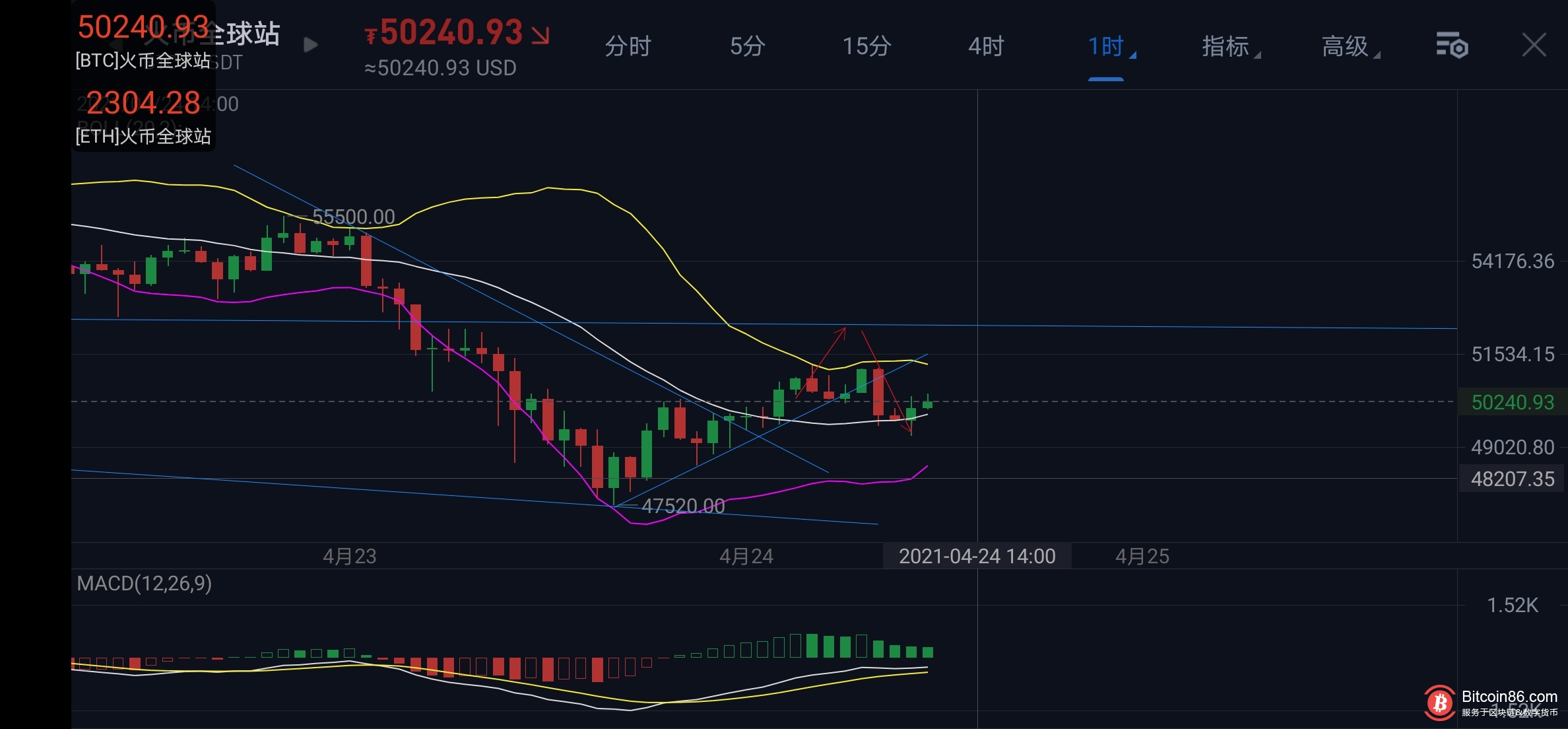Screen dimensions: 1568x729
Task: Click the red down-arrow next to 50240.93
Action: tap(540, 35)
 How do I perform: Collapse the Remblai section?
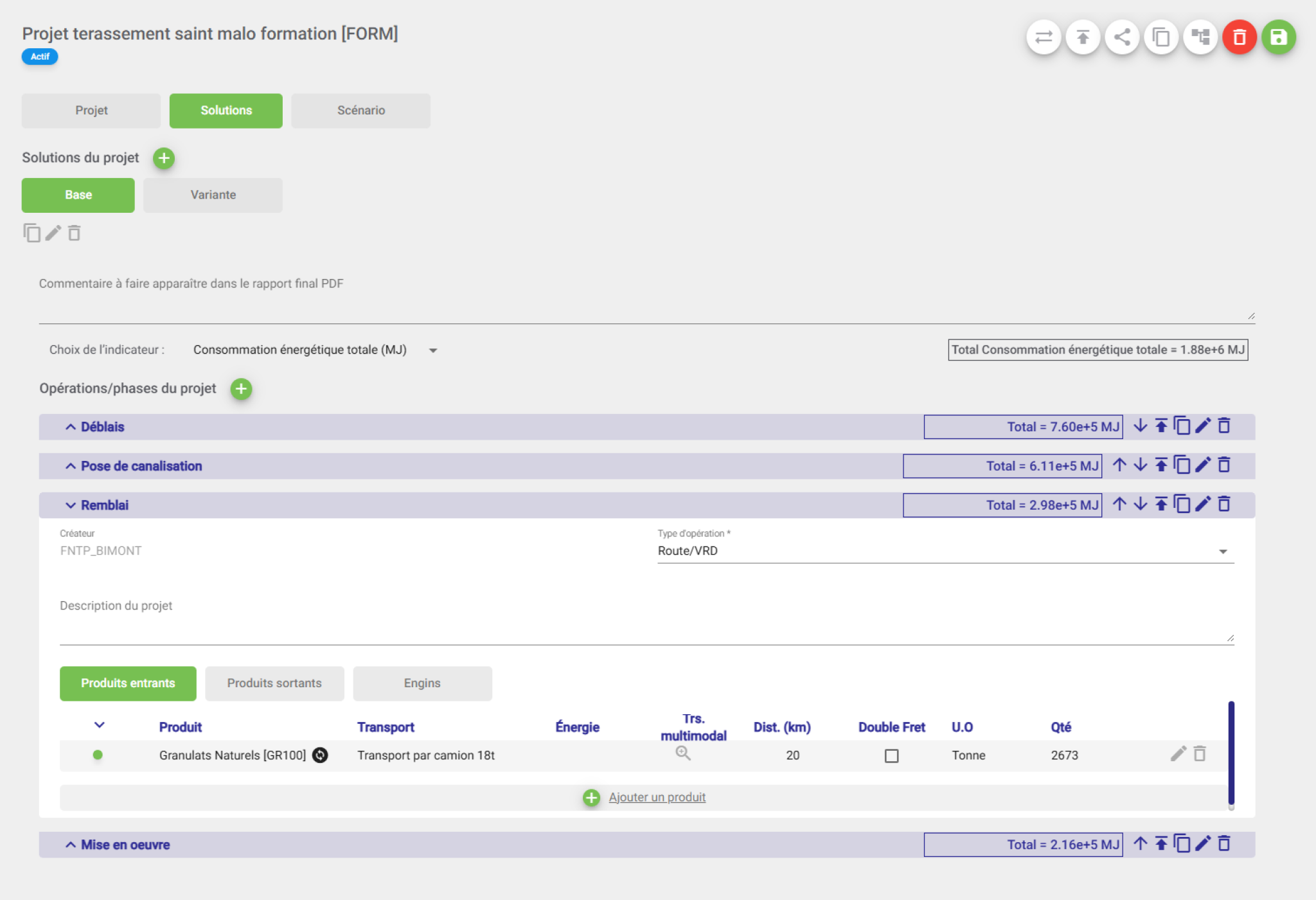pyautogui.click(x=71, y=506)
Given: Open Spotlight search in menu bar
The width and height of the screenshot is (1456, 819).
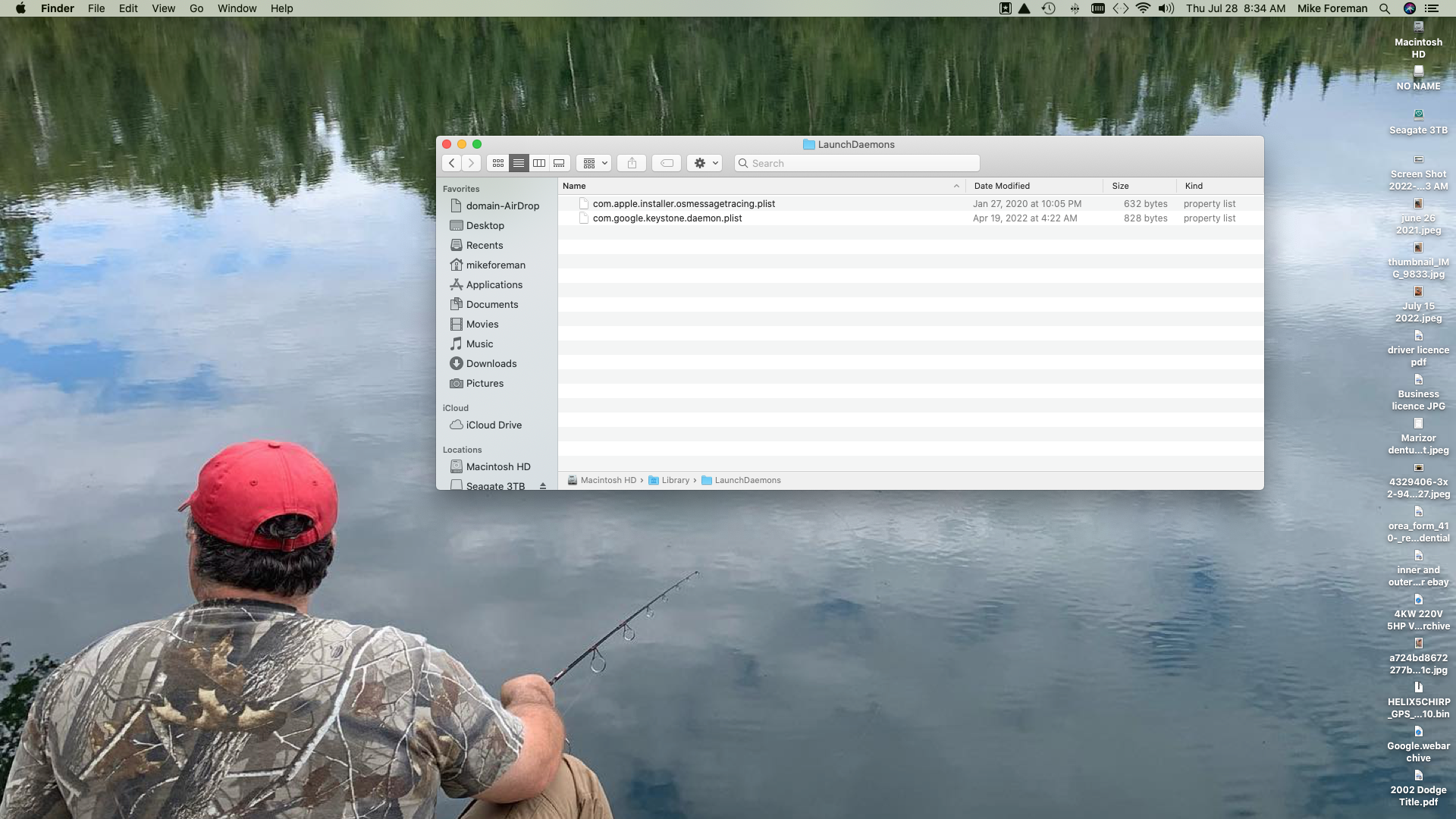Looking at the screenshot, I should point(1385,8).
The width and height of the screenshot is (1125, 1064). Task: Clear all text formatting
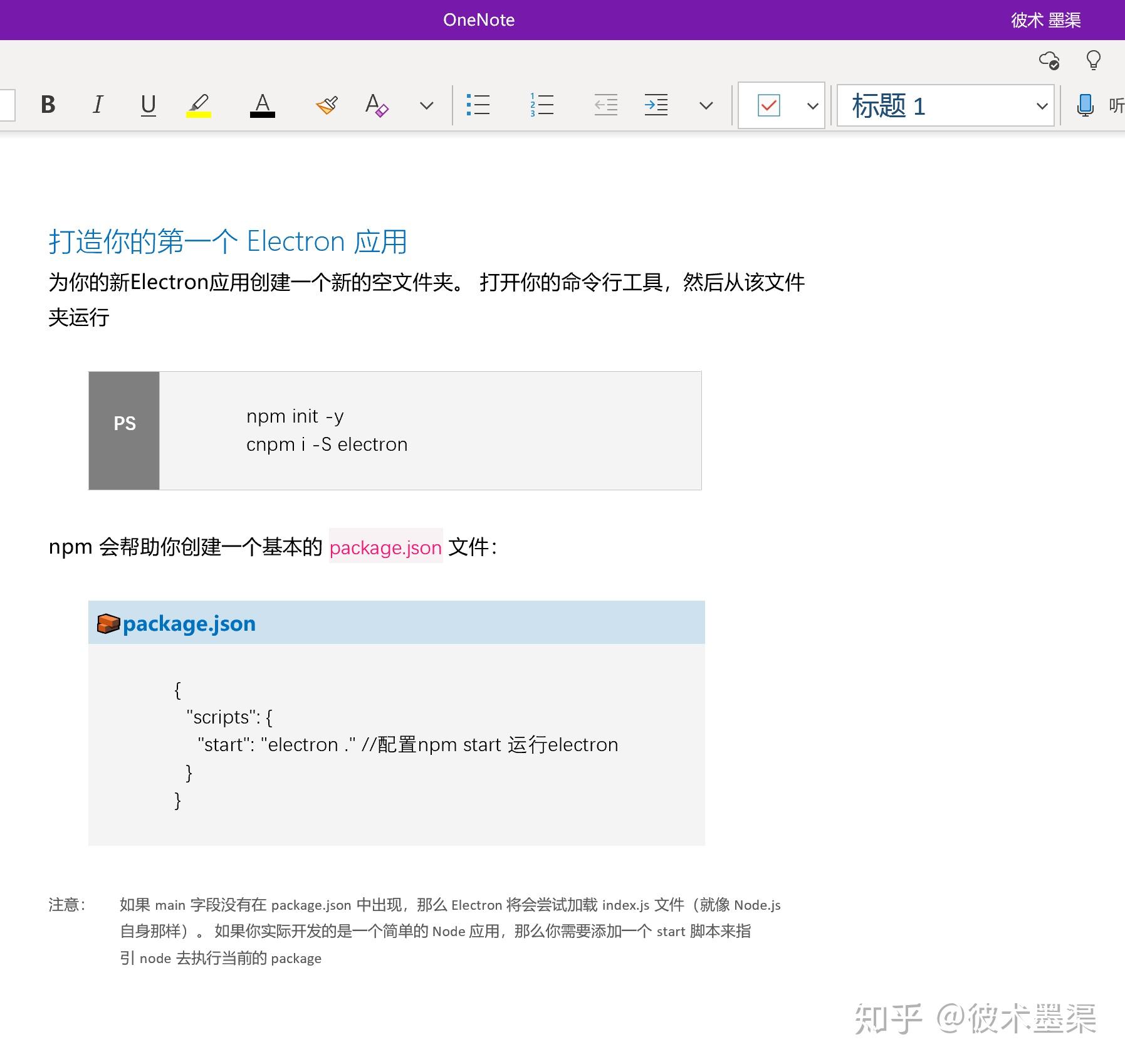point(377,105)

● ● ●

▶ [WHAT TO PRODUCE]: With pictures left out, transcribe each line from the one containing "How do I perform: Collapse" through the end of the data, both ends included.

▶ [SOLUTION TO THIS TASK]:
 How do I perform: Collapse the Remblai section?
pyautogui.click(x=71, y=506)
Given: Open Spotlight search in menu bar
The width and height of the screenshot is (1456, 819).
Looking at the screenshot, I should point(1385,8).
The width and height of the screenshot is (1125, 1064). Task: Clear all text formatting
point(377,105)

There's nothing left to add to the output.